The Terrible Event

David Cohen

The Terrible Event
Format
Paperback
Publisher
Transit Lounge Publishing
Country
Australia
Published
1 June 2023
Pages
224
ISBN
9780645565331

The Terrible Event

David Cohen

From the winner of the Russell Prize for Humour Writing. David Cohen's most wryly humorous and disturbing work of fiction yet.

A public memorial's name is changed to avoid any mention of the tragedy it has been set up to commemorate. Two attention-seeking activists campaign against exclusionary policies adopted by the gift shop at a suburban shopping mall. A customer service representative becomes obsessed with a colleague who has worked from home for so long, nobody in the company remembers her. A middle-aged father loses his marriage and falls in love again with a cherished but damaged childhood toy.

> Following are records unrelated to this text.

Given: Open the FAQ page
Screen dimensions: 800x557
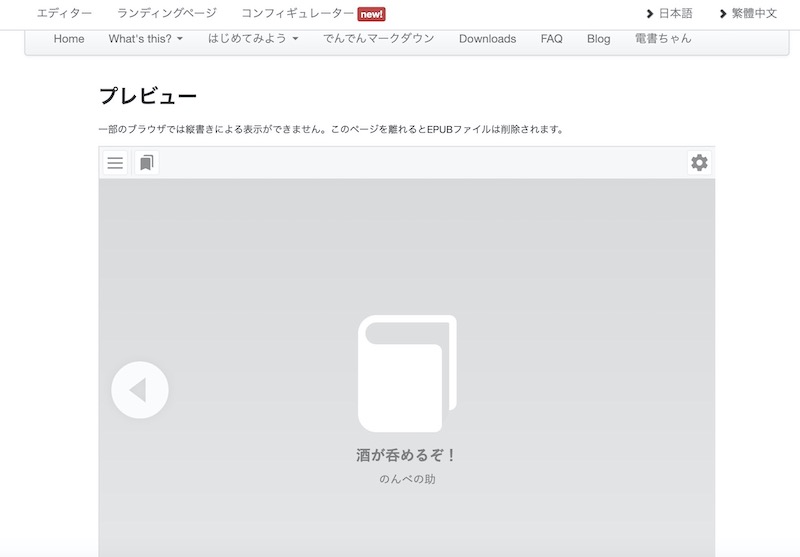Looking at the screenshot, I should [551, 39].
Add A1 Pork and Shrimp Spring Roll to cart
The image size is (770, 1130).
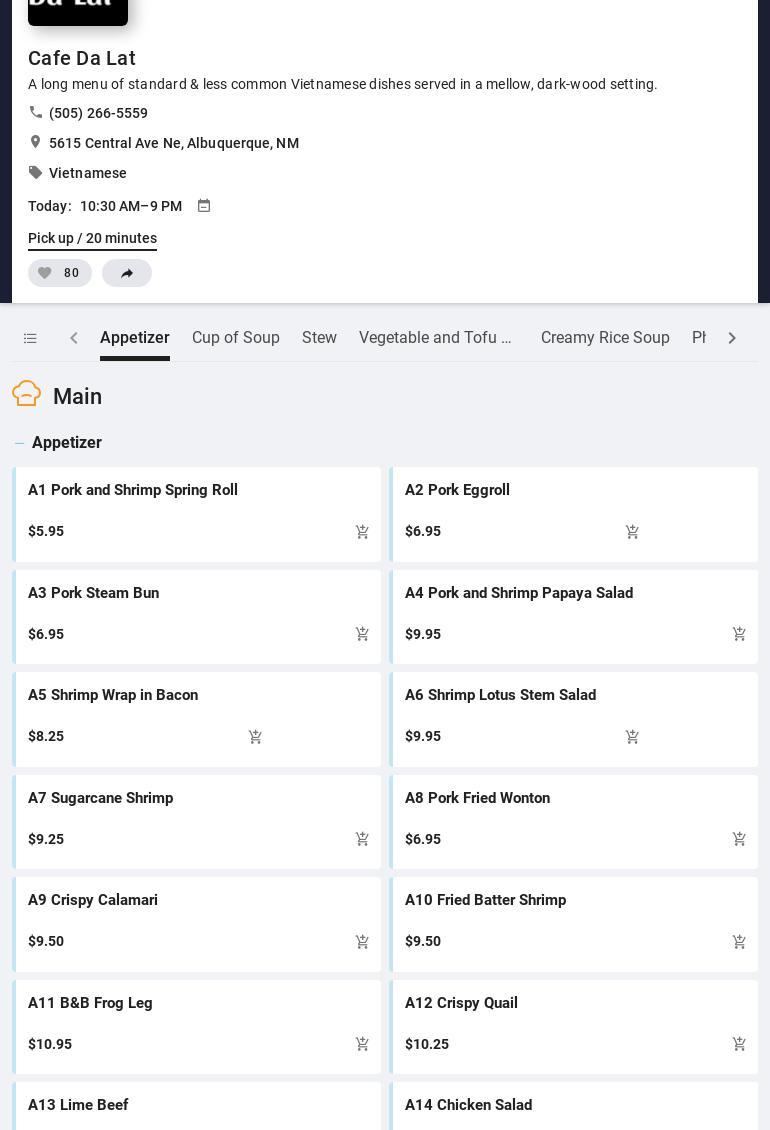(362, 532)
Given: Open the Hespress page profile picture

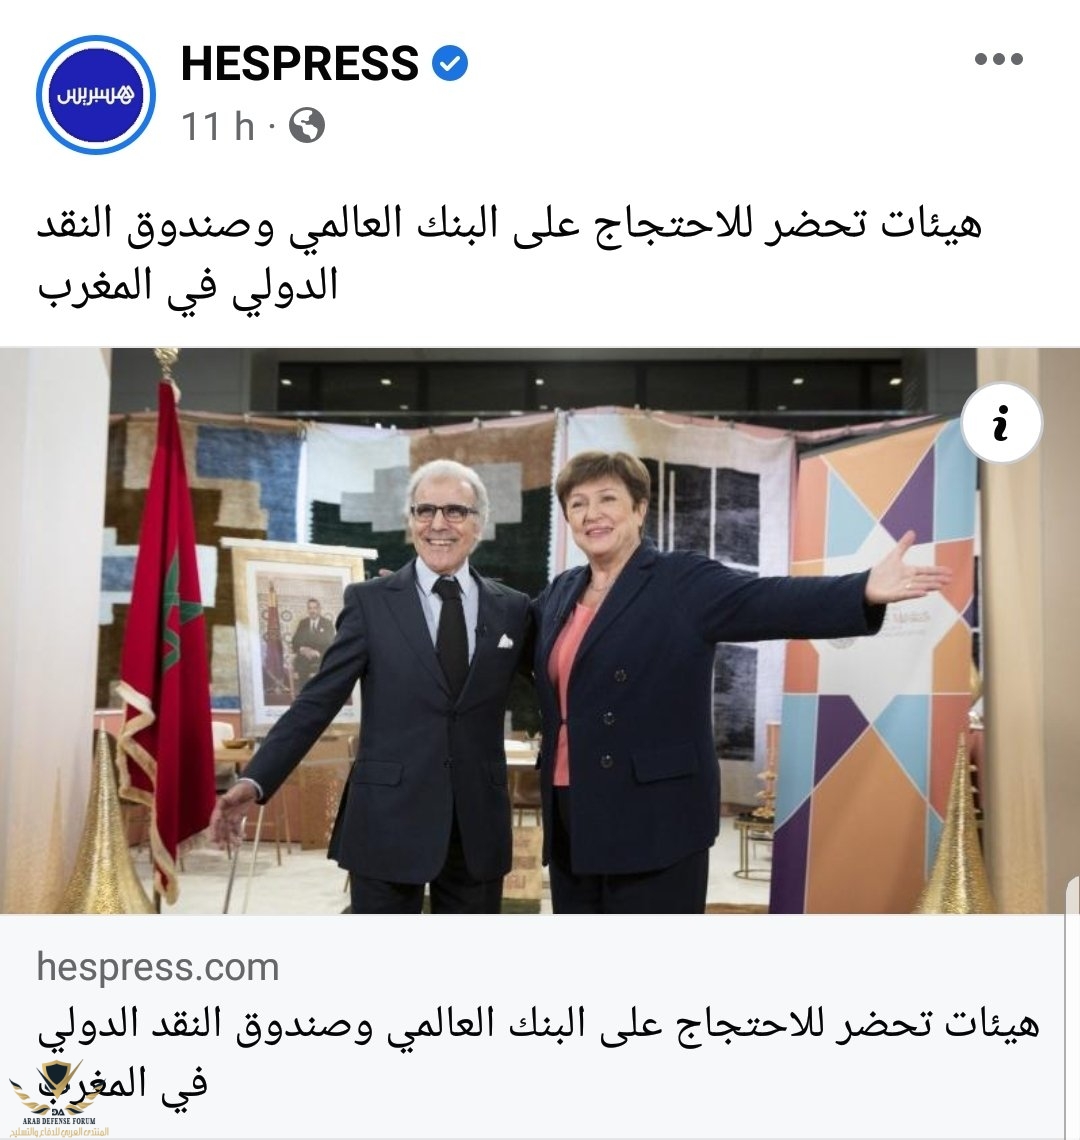Looking at the screenshot, I should point(95,95).
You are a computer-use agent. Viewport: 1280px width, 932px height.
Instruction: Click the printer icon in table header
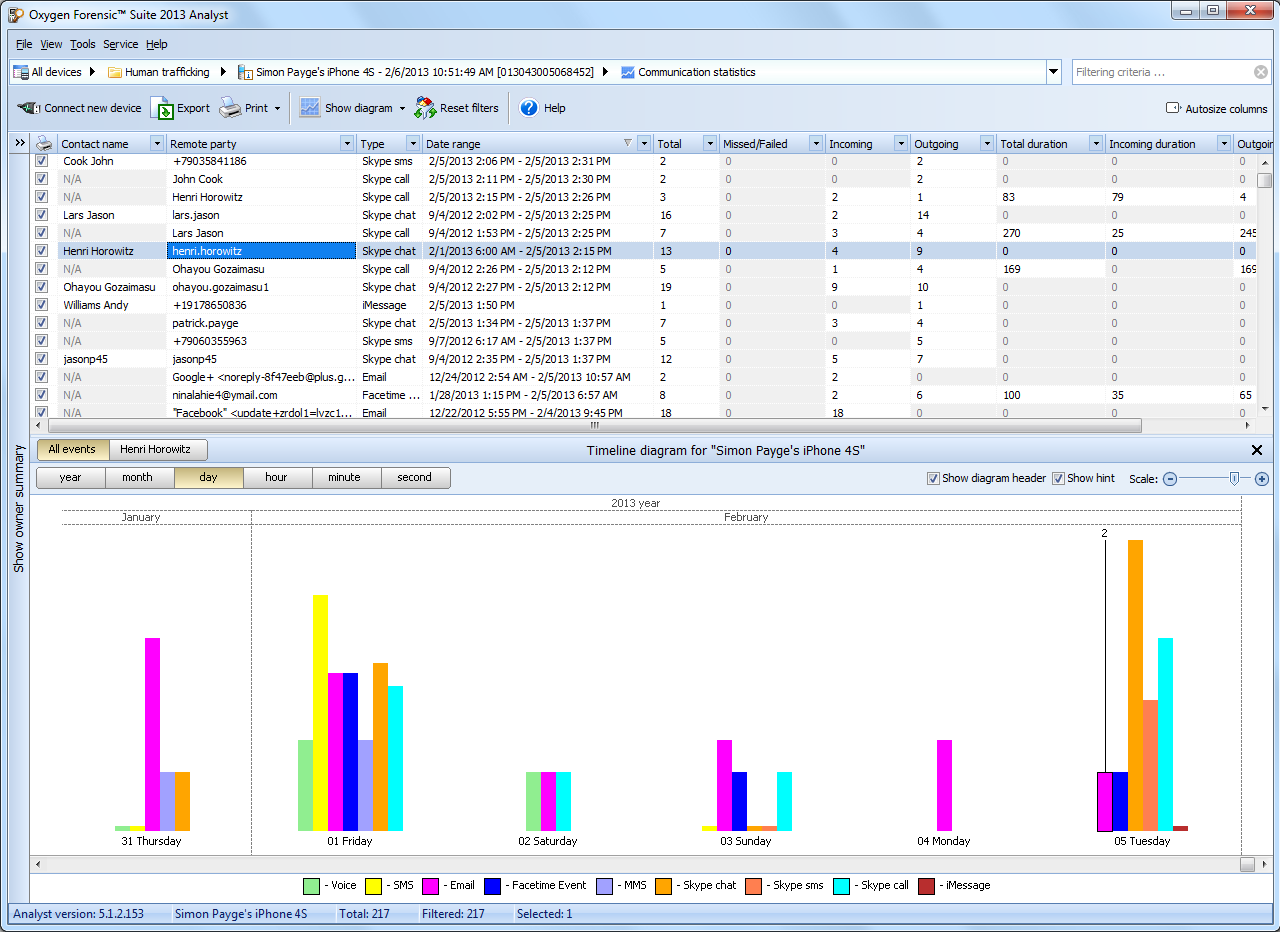point(44,144)
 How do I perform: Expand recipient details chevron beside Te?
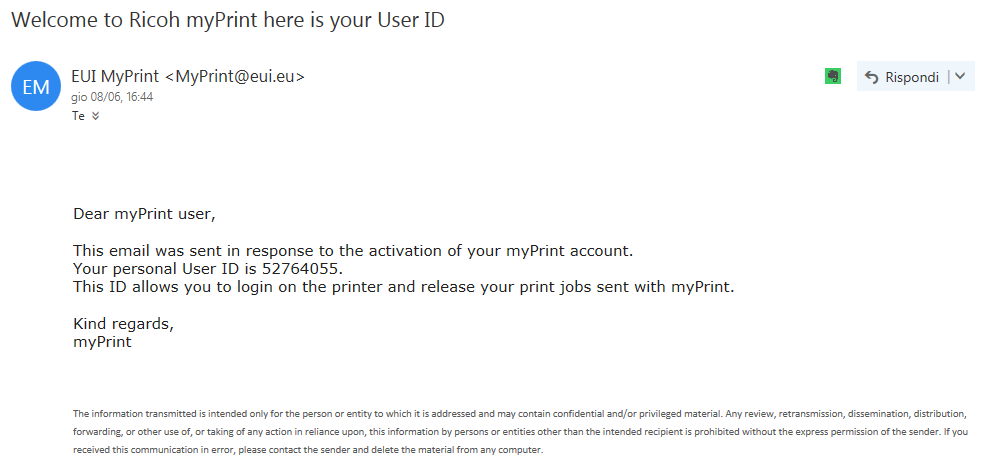click(96, 116)
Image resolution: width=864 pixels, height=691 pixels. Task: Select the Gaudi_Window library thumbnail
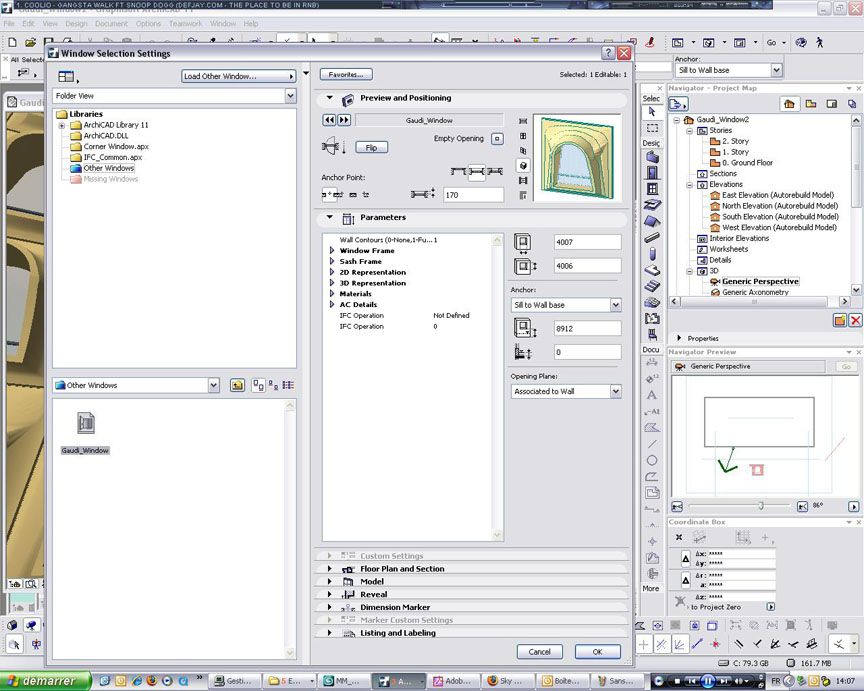[86, 424]
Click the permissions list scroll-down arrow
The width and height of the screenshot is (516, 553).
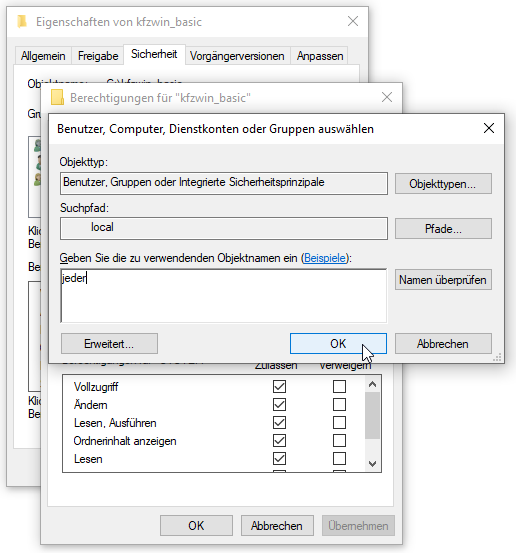pyautogui.click(x=372, y=463)
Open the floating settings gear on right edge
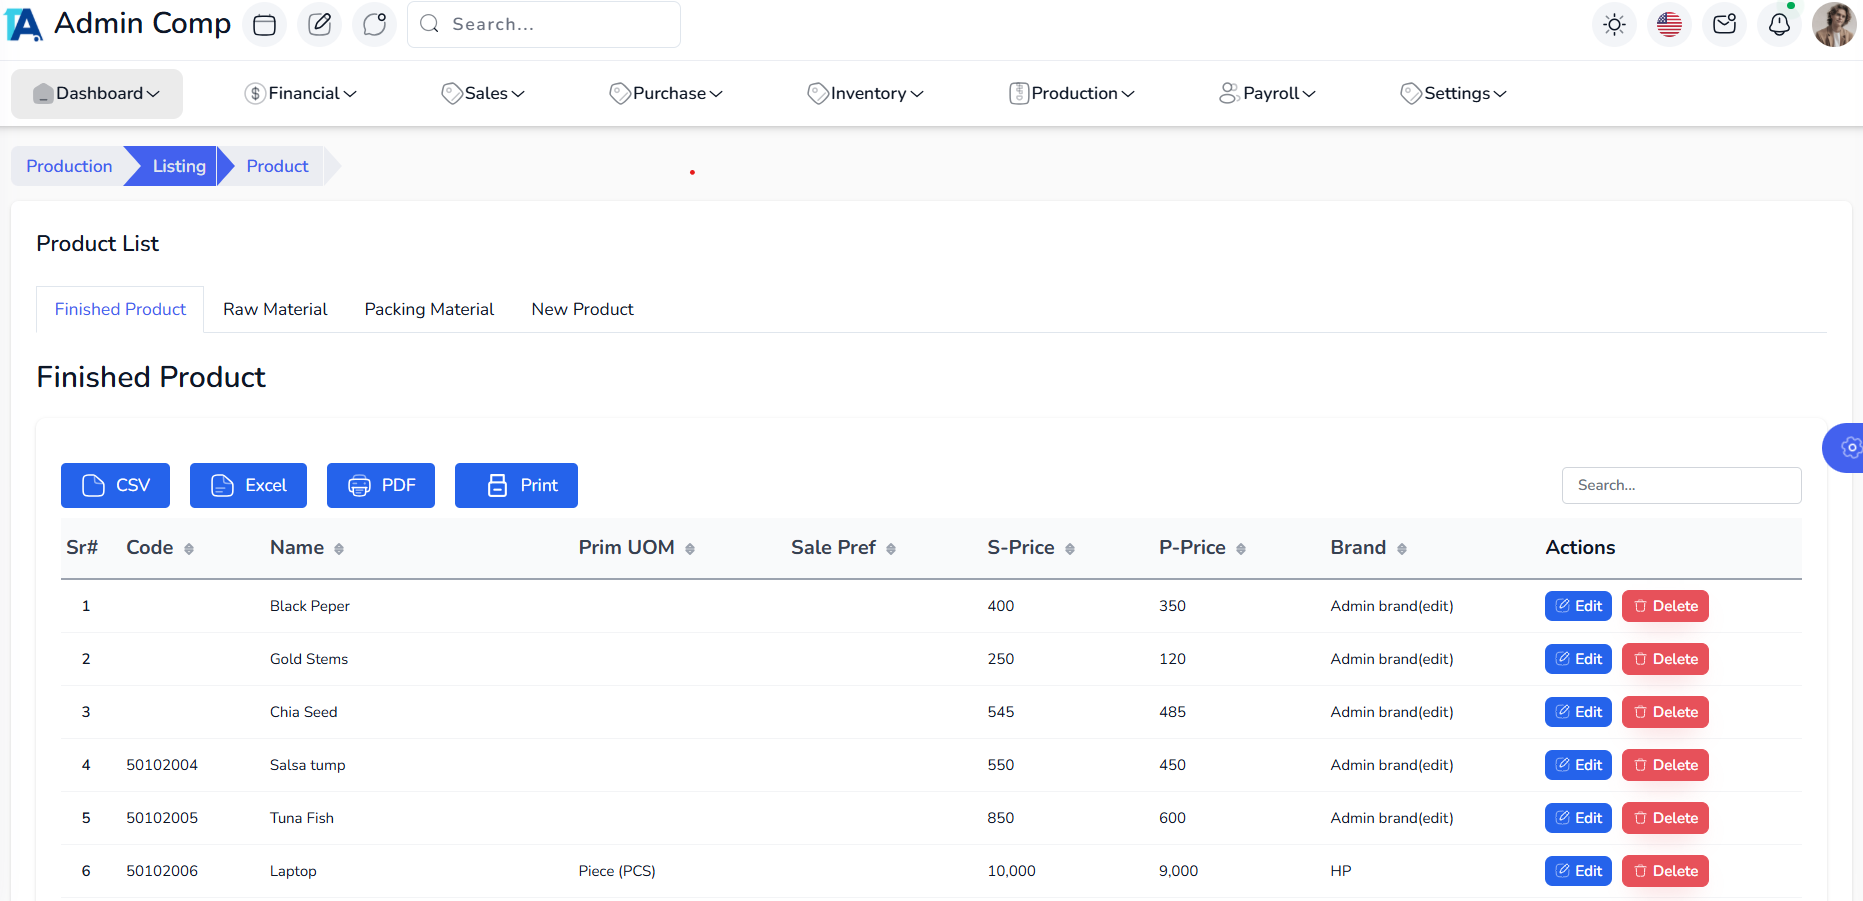The image size is (1863, 901). coord(1848,448)
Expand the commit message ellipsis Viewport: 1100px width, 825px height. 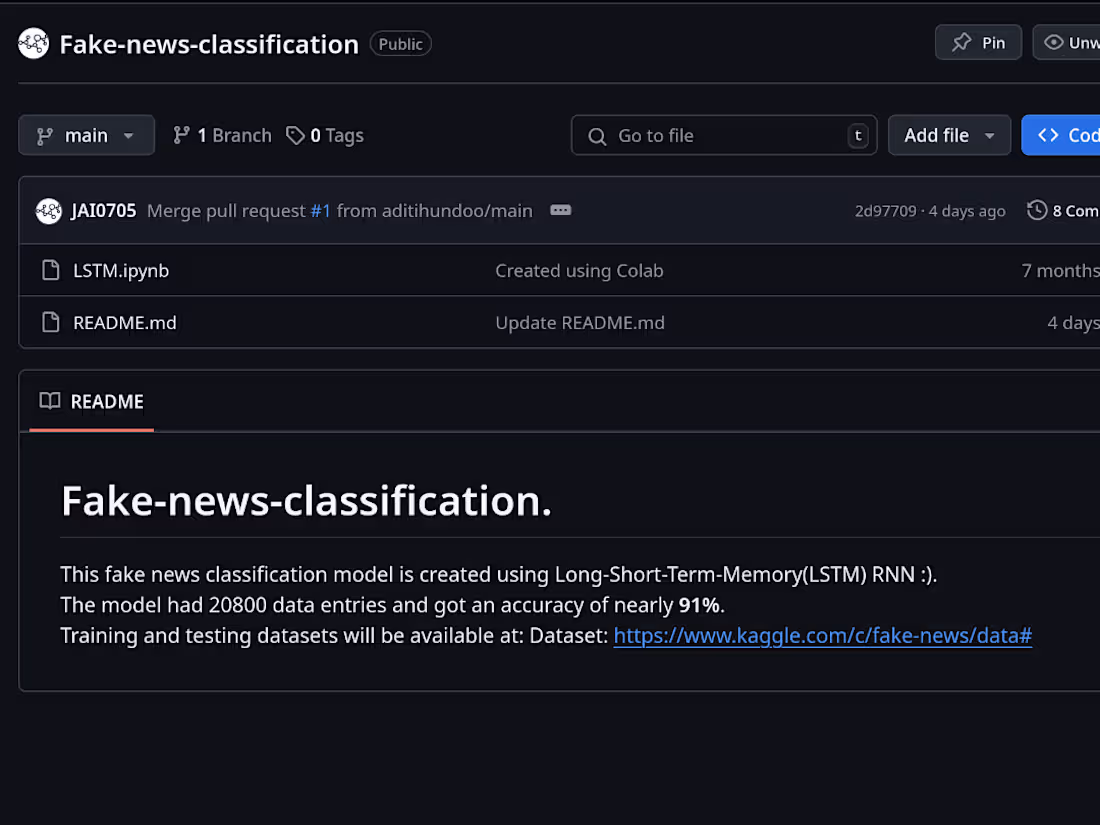click(x=560, y=210)
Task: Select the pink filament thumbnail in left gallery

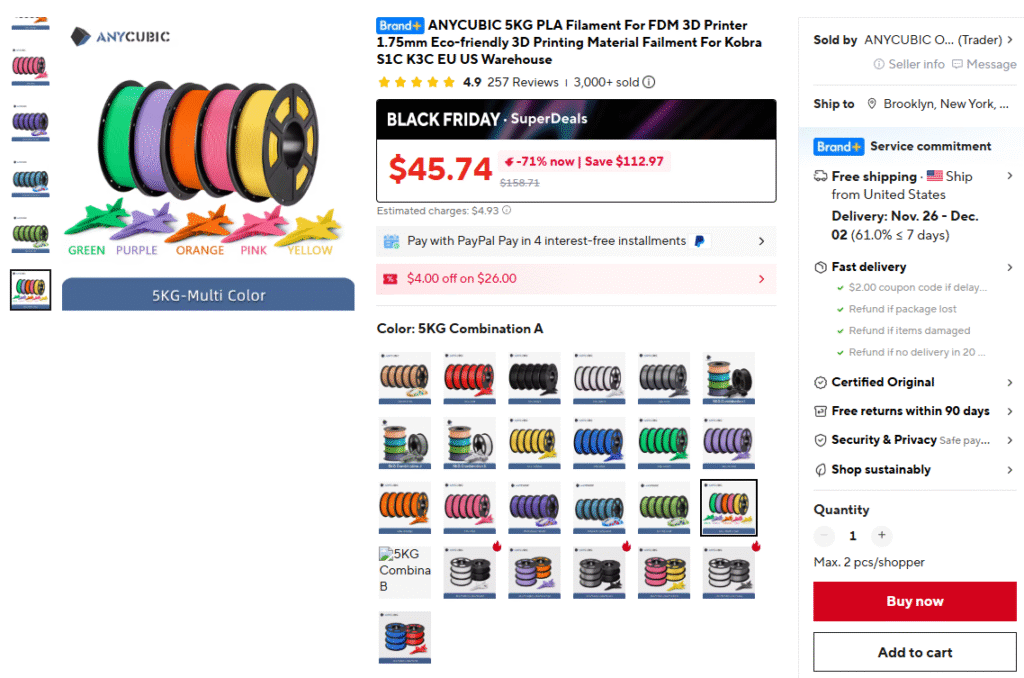Action: tap(31, 67)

An academic's research into roadside memorials takes a peculiar turn.

David Cohen's sometimes bizarre yet pitch-perfect stories capture everyday horrors but are always shot through with a profound empathy and generosity.

The Terrible Event delivers not just one terrible event, but many events of varying degrees of terrible-ness. Death, destruction, disappearance, decline, defeat - it has something for everyone.

Review

The title story of David Cohen’s new collection chronicles the administrative preparation for the launch of a memorial – to what we are not informed, but the inference is a catastrophic incident involving the deaths of many. The launch would coincide with a conference and a school visit. The chronicler is a key member of the administration of the event, and the emerging details reveal a darkly comic, Kafkaesque farce foregrounding bumbling bureaucracy, as well as the absurdity of both acquiescence to political correctness, and extreme, absolutist protestation.

‘Mr Cheerio’ details the exploits of a pair of social justice warriors acting in defence of a contingent of homeless peoples known as the Culvert People, whose use of public amenities, and seeming claim to the Charter of the Forest, have made them targets of public abuse. Overshadowing the escalating extremity of their activism is its disingenuous nature. In ‘Bugs’, recently divorced 46-year-old Mark accesses the storage unit he has retained since his bachelor days, uncovering a ring-pull talking Bugs Bunny doll. He spends hours compulsively activating the voice from his childhood. Soon, however, the iconic catchphrases seem to be deleted from Bugs’ lexicon. Worse still, Mark begins to notice a correlation between the inexplicable edits and advancing diminishment of his own mental acuity. What develops is a descent into madness, not unlike a darkly hilarious, banal, suburban parallel to Conrad’s Heart of Darkness.

In ‘The Holes’, our narrator begins a new job as a part-time customer service rep, assisting Lana, who has been working remotely since before anyone can remember. Curiosity soon gives way to obsession with the mythical Lana. ‘A History of Walking’ is a personal reflection on a lifetime’s worth of the simple act of ambulation. ‘Andrew’ is a deeply satisfying emotional purge, as a consequence of comparison to one’s superior. There is an Andrew in all of our lives.